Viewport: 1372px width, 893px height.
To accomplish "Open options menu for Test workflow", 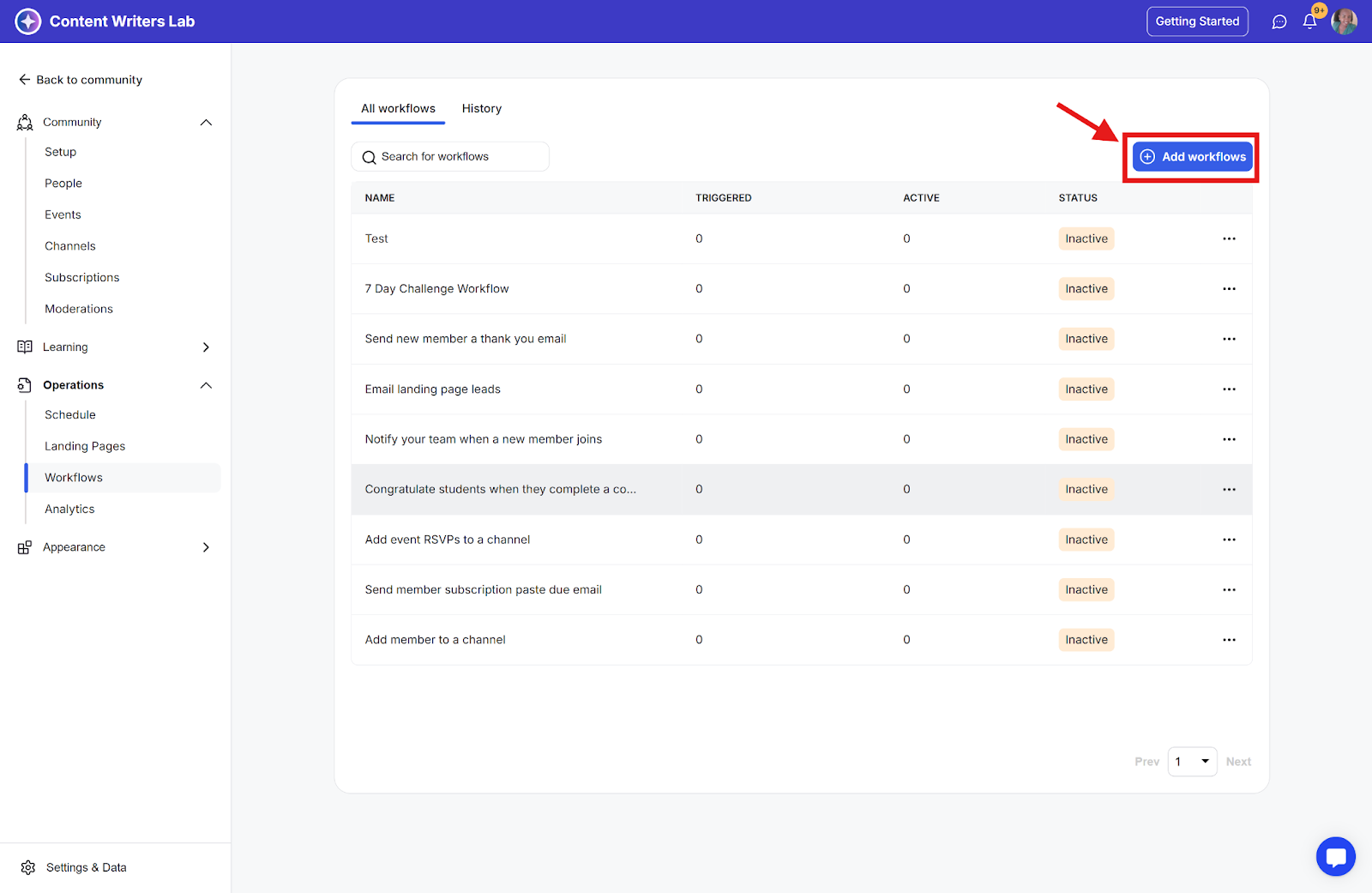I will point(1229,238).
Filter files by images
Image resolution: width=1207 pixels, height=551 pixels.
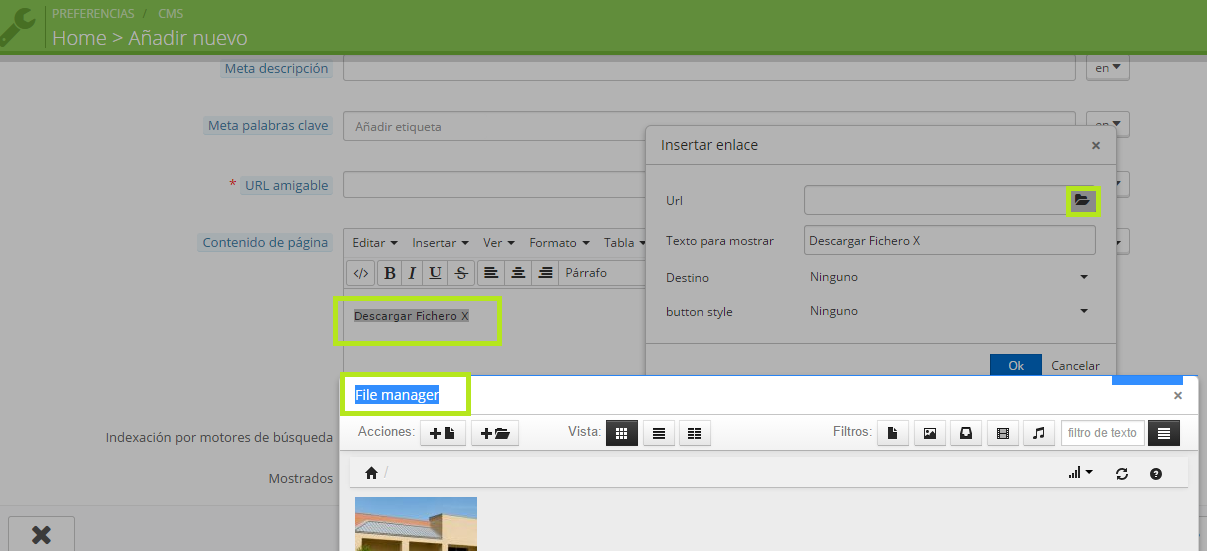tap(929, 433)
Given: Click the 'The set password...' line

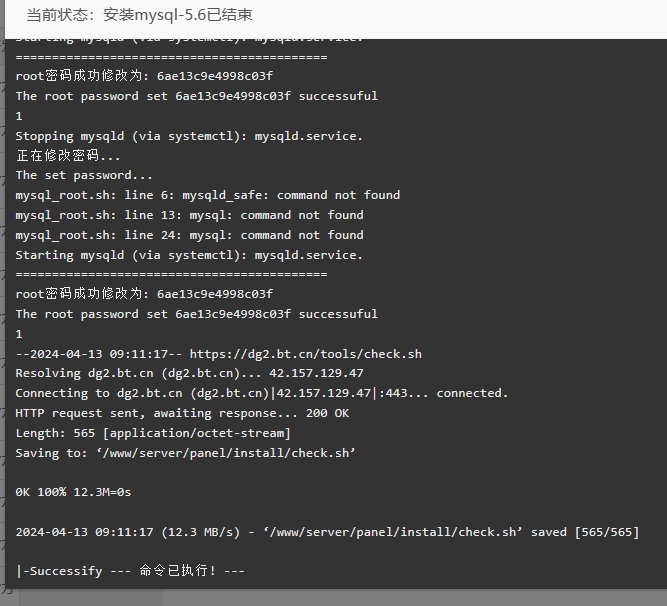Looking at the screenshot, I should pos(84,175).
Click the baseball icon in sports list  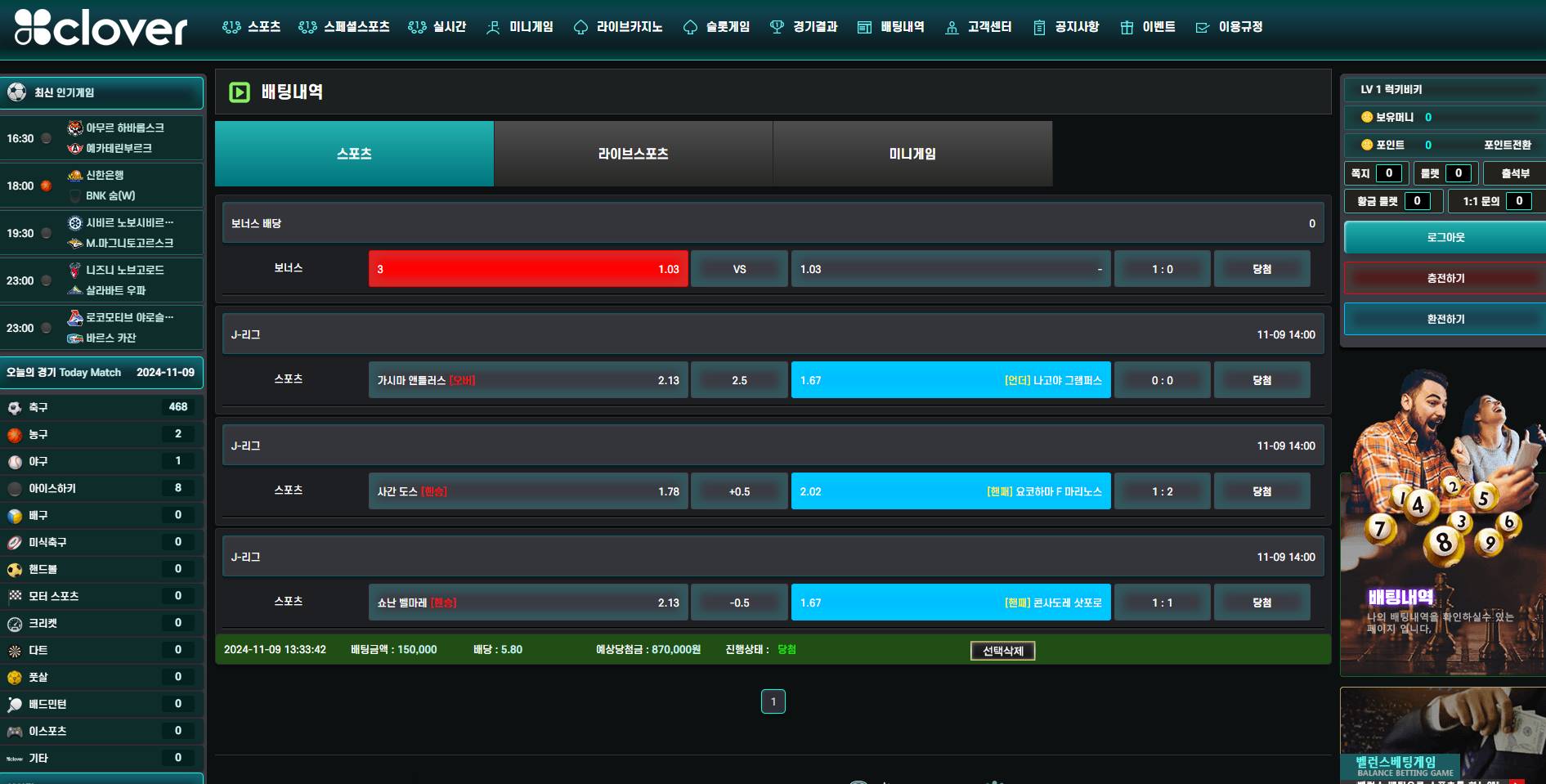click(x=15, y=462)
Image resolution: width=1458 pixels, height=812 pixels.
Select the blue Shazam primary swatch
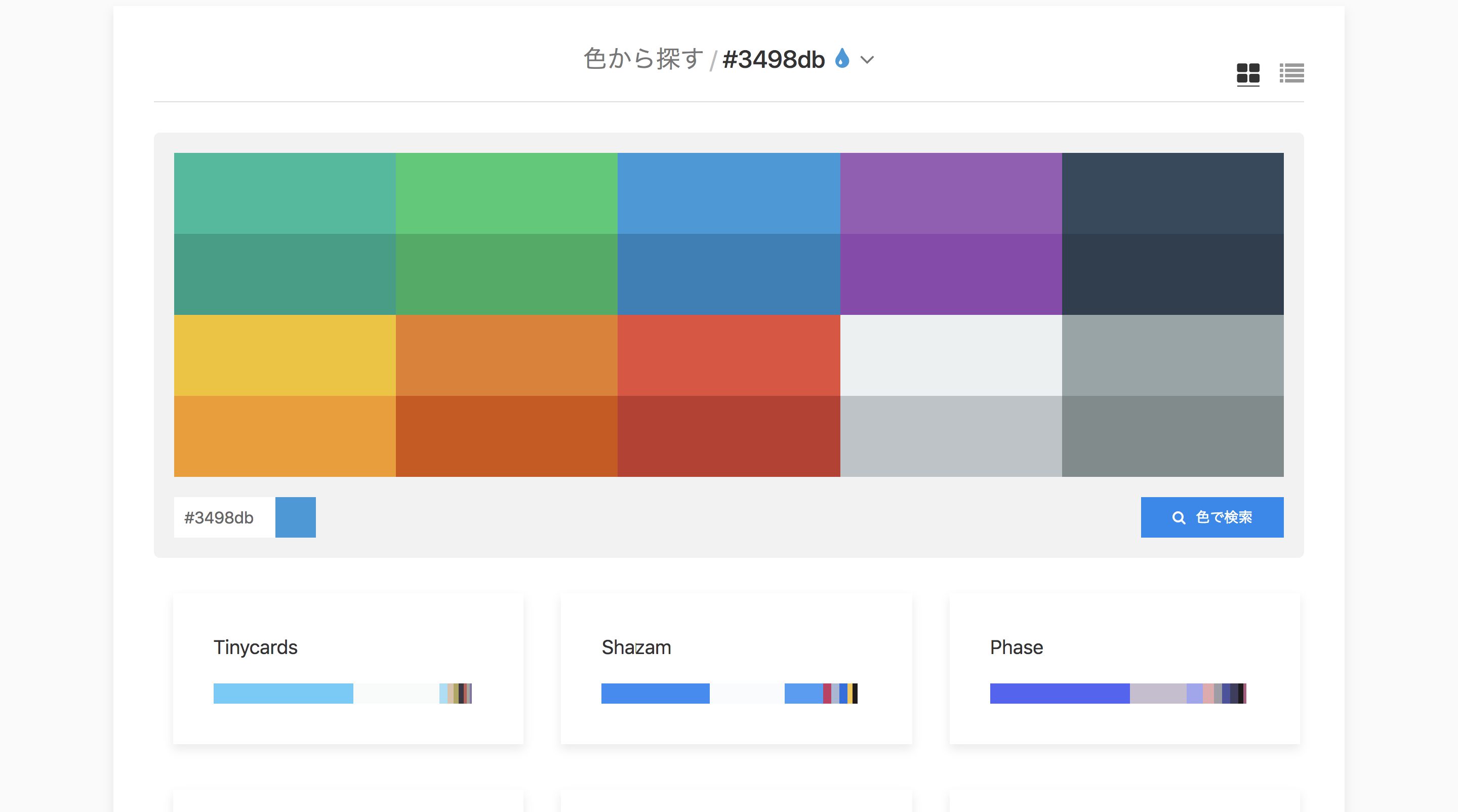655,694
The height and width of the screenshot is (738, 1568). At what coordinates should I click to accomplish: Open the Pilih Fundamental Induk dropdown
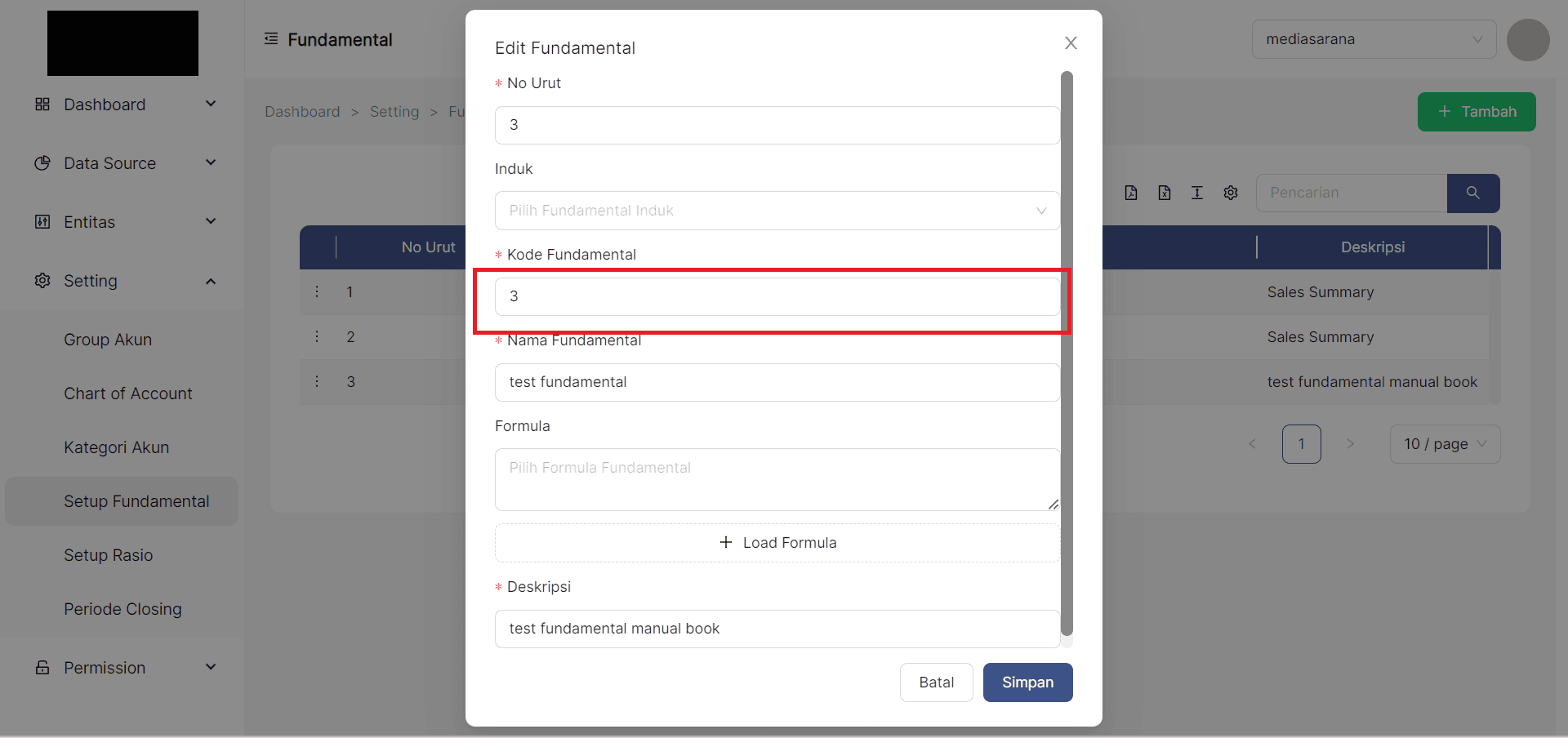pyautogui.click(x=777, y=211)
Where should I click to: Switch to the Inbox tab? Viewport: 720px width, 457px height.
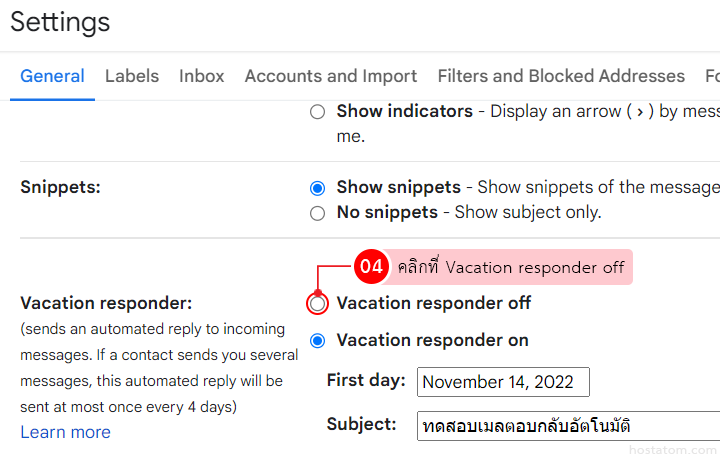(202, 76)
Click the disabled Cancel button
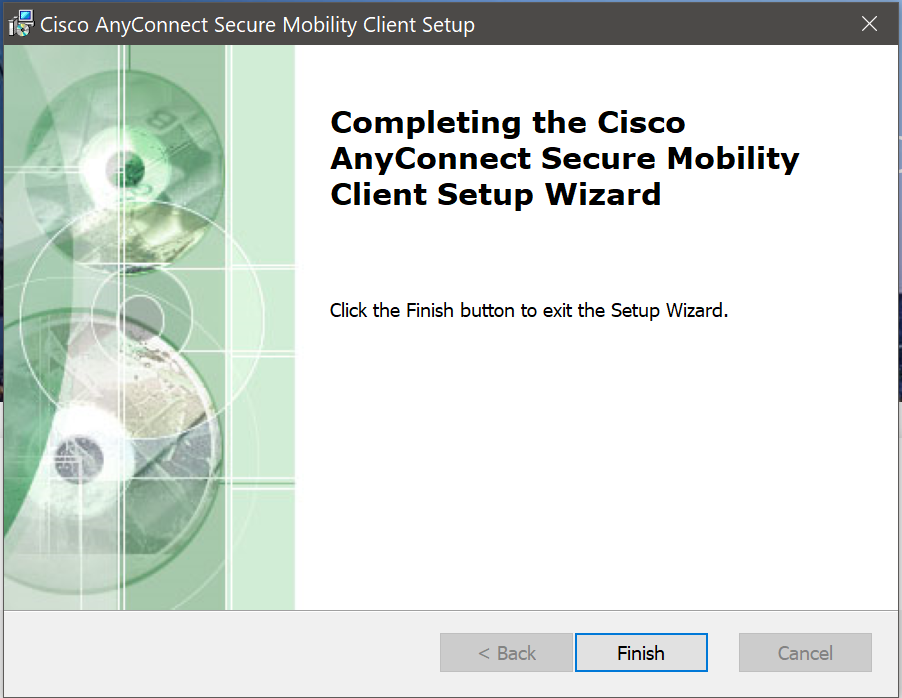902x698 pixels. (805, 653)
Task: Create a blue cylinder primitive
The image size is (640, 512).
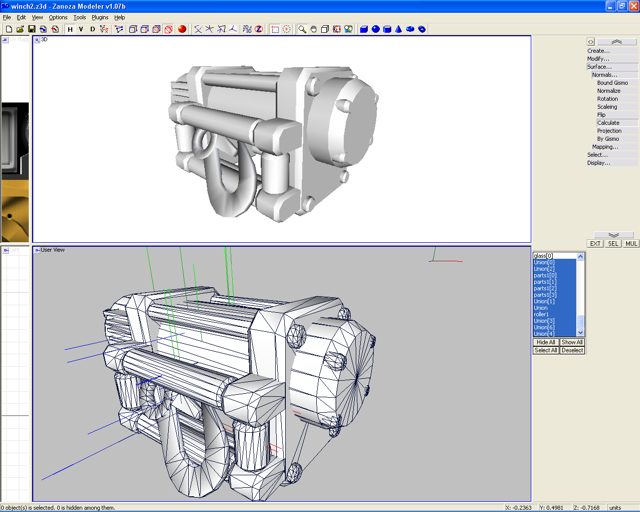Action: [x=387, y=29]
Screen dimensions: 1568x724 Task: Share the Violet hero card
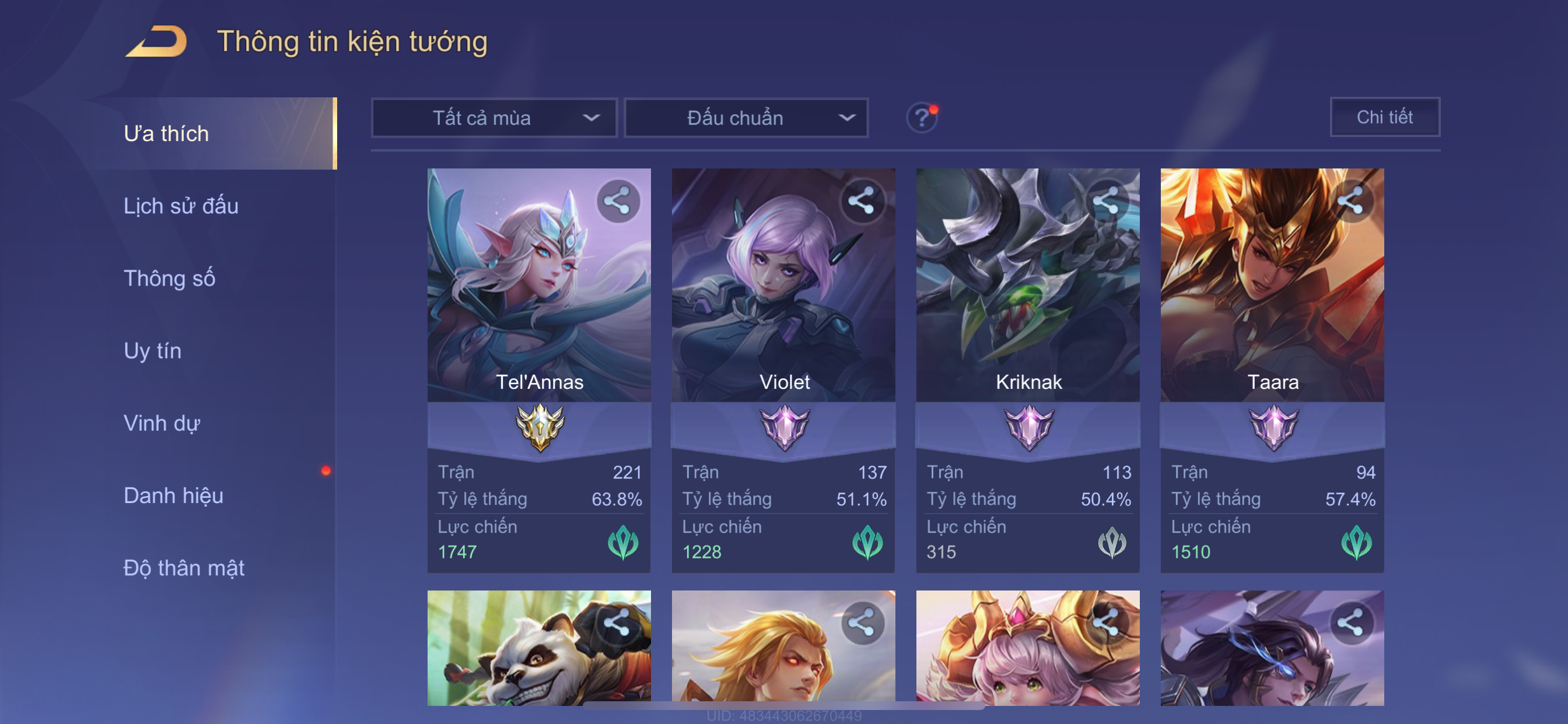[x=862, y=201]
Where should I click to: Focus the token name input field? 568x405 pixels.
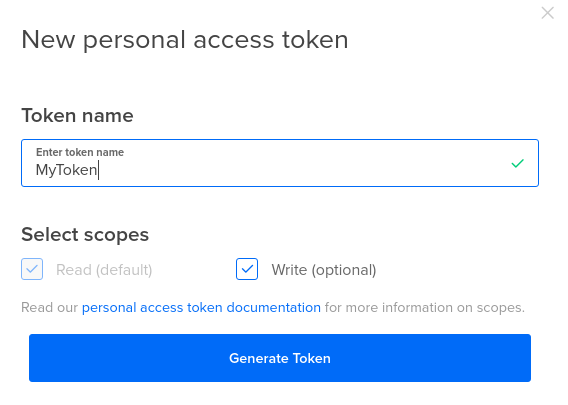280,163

What to work on.
Copy exactly what appears from the line holding "Task: Create a blue cylinder primitive" to the end of the material, keeping both end lines. Pictures are not part of the copy.

Result.
Task: Create a blue cylinder primitive
The image size is (640, 512).
Action: [x=387, y=29]
Screen dimensions: 1568x724 Task: Share the Violet hero card
[x=862, y=201]
Where should I click to: Focus the token name input field? 568x405 pixels.
280,163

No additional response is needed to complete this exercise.